Materials provided ▸
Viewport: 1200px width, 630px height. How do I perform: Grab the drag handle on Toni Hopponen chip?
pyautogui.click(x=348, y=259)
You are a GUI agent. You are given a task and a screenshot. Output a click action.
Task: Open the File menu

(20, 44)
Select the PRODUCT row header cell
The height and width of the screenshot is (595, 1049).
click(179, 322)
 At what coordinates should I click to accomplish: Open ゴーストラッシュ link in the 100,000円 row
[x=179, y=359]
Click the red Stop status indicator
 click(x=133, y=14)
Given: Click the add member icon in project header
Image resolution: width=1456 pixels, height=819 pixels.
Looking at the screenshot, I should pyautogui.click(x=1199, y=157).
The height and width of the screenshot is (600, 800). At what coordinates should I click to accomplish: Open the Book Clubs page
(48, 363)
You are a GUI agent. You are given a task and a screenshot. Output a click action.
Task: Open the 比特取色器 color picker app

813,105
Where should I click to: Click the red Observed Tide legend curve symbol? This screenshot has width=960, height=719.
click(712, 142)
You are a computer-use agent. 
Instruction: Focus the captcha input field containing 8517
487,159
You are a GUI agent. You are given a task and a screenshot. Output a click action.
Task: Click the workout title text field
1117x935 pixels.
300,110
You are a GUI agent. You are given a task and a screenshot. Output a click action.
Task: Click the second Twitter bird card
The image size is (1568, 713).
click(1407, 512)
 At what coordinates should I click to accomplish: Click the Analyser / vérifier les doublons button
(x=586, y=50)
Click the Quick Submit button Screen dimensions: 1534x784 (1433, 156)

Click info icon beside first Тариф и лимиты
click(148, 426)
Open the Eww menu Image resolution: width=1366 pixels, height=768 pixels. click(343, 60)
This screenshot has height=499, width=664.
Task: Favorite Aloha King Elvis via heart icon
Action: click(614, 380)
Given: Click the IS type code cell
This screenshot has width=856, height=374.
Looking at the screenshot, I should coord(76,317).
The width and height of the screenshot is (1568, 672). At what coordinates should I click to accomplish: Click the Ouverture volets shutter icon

Task description ▸
Using the records above, copy each line that contains "header".

Your solution ▸
Select the PRODUCT row header cell
Given: Click the add member icon in project header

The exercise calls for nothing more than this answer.